Алиса тщательно обдумывала то, что я сказал. Эти процессы искрились в любимых глазах. Я залюбовался ею. Моя женщина была удивительно стройной. Она будто состояла из огромных кругов под глазами, острых скул, вздернутого носа и едва прослеживаемых плеч и длинных тонких ног. При этом она была исполнена некой потусторонней красоты, от которой меня обожгло собственное дыхание.
– Я хочу, чтобы ты сделал меня счастливой. – Она правильно поняла бесконечное тепло моего взгляда, и голос ее показался патокой. – Я уверена в своих силах и хочу сделать счастливым тебя… В любых условиях…
Я достал из коляски старинный виски, набрал небольшое количество старинным шприцем, запустил алкоголь в кровь. Нам стало тепло и радостно. Мы провалялись до рассвета, крепко держась друг за друга.
Небо в тот день проявилось нежно-синим, набухло совсем мало тревожных туч. Последние триста лет можно коротко охарактеризовать как время многокилометровых прогулок, поэтому просто полежать и послушать гул в теле было очень привлекательно. Мы решили задержаться на зубе несколько дней, Алиса принялась искать здесь места своим находкам, задумчиво вынимая их по очереди из надоевшей коляски. Справившись с этой задачей, она принялась за мои вещи.
Клетчатые пледы легли на чуть примятое дно вершины каменного дома, шахматная доска раскрылась на одном из выступов, а зонт распахнулся над уголком, где невольной женской мыслью был запланирован будуар. Я с улыбкой следил за изменениями, не вмешиваясь в происходящее, так как не ждал от них удовольствия, которое видел в Алисе.
Через несколько дней, с рассветом, на подступах к каменному зубу мудрости, молчаливо освоенному нами в качестве долгой стоянки, появилось скверное наблюдение.
– Посмотри! – ахнула Алиса, поднявшись на ноги и утонув глазами в каменистой бесконечности вокруг.
Я подскочил и, следуя ее взгляду, увидел в том направлении еще один зуб – металлический и мерно гудящий, приглашающий не замечать его, но при этом явный до скрежета других зубов. Много времени прошло, прежде чем мы разгадали секрет этого прибора в его таинственной работе. Тем не менее лет двести назад это произошло, и сейчас каждый из нас катал желваки (я и не подозревал, что Алиса умеет это делать).
– Как я ненавижу их… – едва слышно сказала Алиса.
За ее спиной вздохнули предметы, которые она заботливо выложила, им не хотелось возвращаться в коляску.

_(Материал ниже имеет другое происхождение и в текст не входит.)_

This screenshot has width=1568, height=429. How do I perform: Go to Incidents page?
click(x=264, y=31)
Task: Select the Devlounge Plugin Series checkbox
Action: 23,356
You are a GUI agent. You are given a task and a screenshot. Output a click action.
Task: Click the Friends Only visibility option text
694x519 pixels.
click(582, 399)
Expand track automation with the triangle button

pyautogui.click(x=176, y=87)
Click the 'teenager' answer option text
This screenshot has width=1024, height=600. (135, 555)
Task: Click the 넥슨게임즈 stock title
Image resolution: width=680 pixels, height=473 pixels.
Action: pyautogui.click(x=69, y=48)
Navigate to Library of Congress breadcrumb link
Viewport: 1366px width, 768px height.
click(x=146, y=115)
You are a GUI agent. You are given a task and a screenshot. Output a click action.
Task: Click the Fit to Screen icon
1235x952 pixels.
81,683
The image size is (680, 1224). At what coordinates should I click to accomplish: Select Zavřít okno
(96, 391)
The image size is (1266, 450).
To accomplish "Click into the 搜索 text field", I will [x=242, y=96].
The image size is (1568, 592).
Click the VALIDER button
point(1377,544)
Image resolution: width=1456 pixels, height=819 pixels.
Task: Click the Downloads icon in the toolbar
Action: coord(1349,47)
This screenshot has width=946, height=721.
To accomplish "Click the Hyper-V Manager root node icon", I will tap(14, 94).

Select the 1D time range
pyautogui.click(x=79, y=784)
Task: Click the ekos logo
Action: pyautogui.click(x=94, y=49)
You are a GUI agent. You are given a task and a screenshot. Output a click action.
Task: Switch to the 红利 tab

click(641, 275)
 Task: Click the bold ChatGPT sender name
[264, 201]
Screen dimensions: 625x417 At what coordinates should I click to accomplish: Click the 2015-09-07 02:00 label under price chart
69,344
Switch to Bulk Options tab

Через несколько дней зуб пошел трещинами, их становилось все больше. Затем крупный кусок нашего дома отвалился и, упав, разбился на камни, которые еще через несколько дней превратились в пыль. Наше убежище осыпалось и мельчало до тех пор, пока забираться на него стало совсем просто.
Вскоре мы паковали вещи.
– Проклятый камертон, – процедил я, наблюдая за незаметной работой скромного прибора. В руках моих нашлась пачка с двумя последними сигаретами, найденная когда-то в одном из старых городов. Глаза отчаянно полировали их убийцу. Я заботливо уложил курево в коляску, предполагая, что когда-нибудь с удовольствием вспомню бессмысленность, для которой они были нужны. В моем положении даже мысль на подобную тему имела философское наполнение.
Потом появился утюг, так мы обозвали машину, которая утюжила камень, обращая его в материал асфальтовой и бетонной пустыни.
– Он пришел, чтобы отутюжить наш зуб, – тихо констатировала Алиса, с безнадежной ненавистью глядя на замерший неподалеку аппарат. – Мы ничего не можем сделать?
– Ничего, – покачал я головой. – Мы уже пытались…
– Иногда мне кажется, что мы в какой-то мере их глаза, – продолжила Алиса в той же непримиримой тональности. – Этот камень лежал сотню лет, и никто его не тронул. Думаешь, это совпадение?
– Кого – их? – переспросил я, ловя себя на мысли, что пытаюсь искать в ней ответы на свои вопросы.
– Иногда мне кажется, что мы не стареем только потому, что должны в конце концов узнать, в чем причинность произошедшего… и происходящего, – медленно, с расстановкой произнесла Алиса в темноте, навевая мистику серьезностью голоса и матовой глубиной грустных глаз. – Ведь кто-то творит на этой мертвой планете свое зловещее действо… – Она скрипнула зубами. – И рано или поздно мы его увидим.
Я поежился от таких слов и взял Алису за самую теплую и живую в мире ладонь.
– Я рад, что выжил, и не один, а с тобой, – попытался я отвлечь ее тем, что некогда называлось романтикой. – Мне кажется, все это не просто так. А ведь все могло быть иначе…
– Не могло, – покачала головой Алиса.